| Text provided |
____

Phillips v. County Commissioners

122 Mass. 258 | Mass. | 1877

Colt, J.

Under the St. of 1869, c. 378, entitled, “An act relating to drainage in the towns of Malden and Melrose,” the county commissioners of Middlesex, after an examination of the premises, and a hearing on the question of removing obstructions, declared that they deemed the removal of the dam at Dyer’s privilege “necessary for the purposes of proper drainage and the public health,” and thereupon issued an order, on March 28, 1871, that the dam be removed in such manner that the water standing above it may pass away. It was accordingly at once removed by agents appointed by the commissioners for that purpose.

The dam was owned by the petitioner’s intestate, David Dyer. No damages were awarded to him for this act; and on February 20,1872, he petitioned the commissioners to come to some agreement or settlement in relation thereto, upon which they took no action. On March 26, 1872, and within a year from the date of the order for the removal, he applied by petition for a jury to assess his damages, but no action was ever had upon this application. In January, 1873, Dyer died ; and in March, 1875, his administrator asked for leave to come in for the purpose of reviving and prosecuting the original petition; but, after a full hearing in March, 1876, this application of the administrator was dismissed. The administrator petitions for a writ of certiorari, and the question is whether he is now entitled to have his damages assessed by a jury.

The statute in question directs the county commissioners to take and lay out all such lands and water rights as they may deem necessary for the purpose of drainage and to secure the public health; and further authorizes them to improve the channels of certain streams, and to remove all dams and obstructions therefrom. In the matter of damages sustained by any person, *260it provides that they shall he assessed and collected in the same manner as in the case of the laying out of highways.

This general reference to the provisions of the highway acts cannot be interpreted as requiring that those provisions shall be strictly and literally applied to all proceedings under this act. The phrase “ in the same manner ” means, by similar proceedings, so far as such proceedings are applicable to the subject matter. Much that is necessary in order to adapt the provisions of the General Statutes in substance and effect to the new conditions of this special act, must be left to necessary implication. Fitchburg Railroad v. Boston & Maine Railroad, 3 Cush. 58. Worcester v. County Commissioners, 100 Mass. 103, 106. Call v. County Commissioners, 2 Gray, 232, 235.

1. It is objected that the proceedings are irregular and void because Mr. Waitt, who was a resident of Malden, was interested in the subject matter, and acted as a member of the board of county commissioners when they were commenced.

____

| Task 1 |
In the court opinion on the Dyer dam removal, on what date did the county commissioners order the dam removed?
| Task 2 |
Please print a passage from the court opinion on the Dyer dam removal: begin at the words "122 Mass. 258" and stop after "for that purpose.".
| Task 3 |
Proceed with the court opinion on the Dyer dam removal, continuing from its last sentence.
The data that comes next is from a separate source.

| Extracted entries |
____

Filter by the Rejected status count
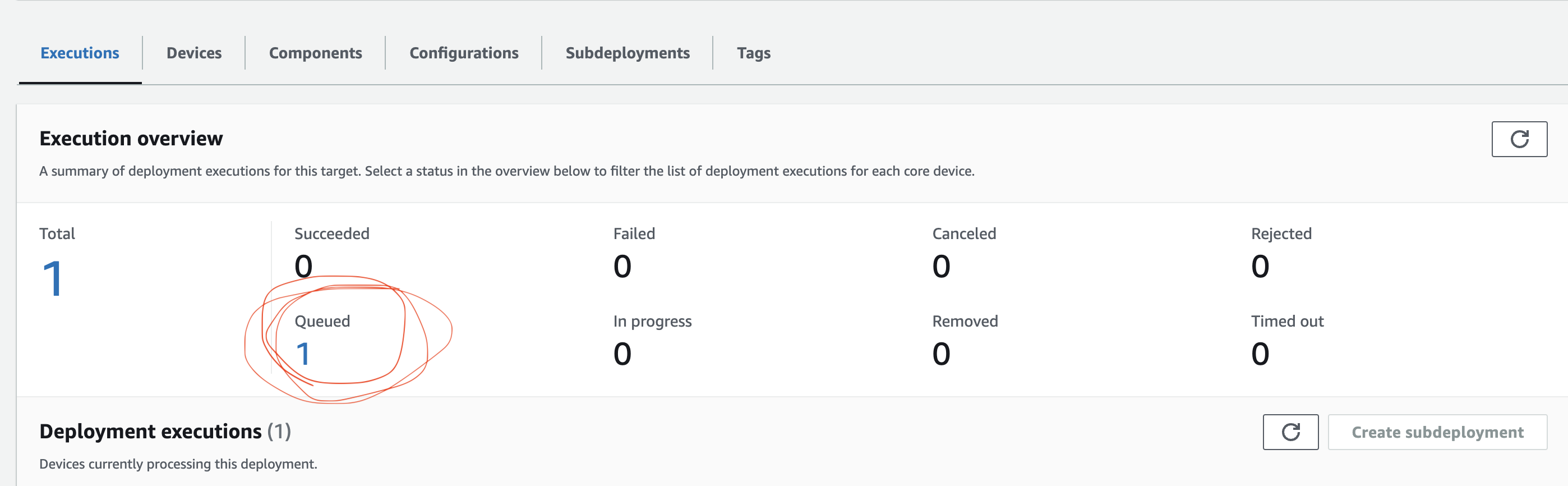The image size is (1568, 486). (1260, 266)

____

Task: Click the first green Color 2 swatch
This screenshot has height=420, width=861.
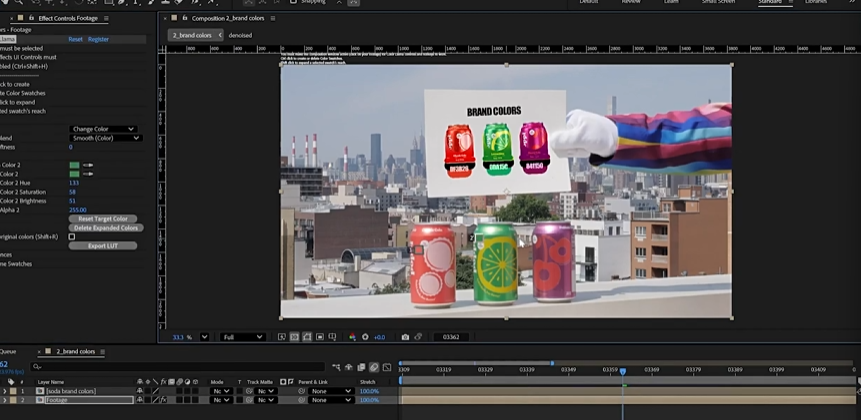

____

| Exercise result 1 |
March 28, 1871.

| Exercise result 2 |
122 Mass. 258 | Mass. | 1877

Colt, J.

Under the St. of 1869, c. 378, entitled, “An act relating to drainage in the towns of Malden and Melrose,” the county commissioners of Middlesex, after an examination of the premises, and a hearing on the question of removing obstructions, declared that they deemed the removal of the dam at Dyer’s privilege “necessary for the purposes of proper drainage and the public health,” and thereupon issued an order, on March 28, 1871, that the dam be removed in such manner that the water standing above it may pass away. It was accordingly at once removed by agents appointed by the commissioners for that purpose.

| Exercise result 3 |
The statutes relating to ways declare that “ if either of the county commissioners is interested in a question before the board, or if any part of a road upon which they are to act lies within the city or town in which either of them resides,” then a special commissioner shall be called in. Gen. Sts. c. 17, § 12.

Before this statute, it had been held in Wilbraham v. County Commissioners, 11 Pick. 322, that the fact, that a commissioner was a taxable inhabitant of a town through which a road was to pass, did not disqualify him. By the special act under consideration, the commissioners are made a special tribunal to discharge the duties required by its provisions. The only interest Mr. Waitt had at the time was that of a taxpayer; upon the question whether the dam should be removed, he had no interest distinct from any other citizen. Danvers v. County Commissioners, 2 Met. 185. And we are of opinion that the clause which prohibits a commissioner from acting upon a road question arising in the same town, is not applicable to these proceedings. The judgment of the commissioners is to be exercised on an entirely different question, and, if it had been intended to disqualify the residents of the towns named, there would have been an expresa provision to that effect.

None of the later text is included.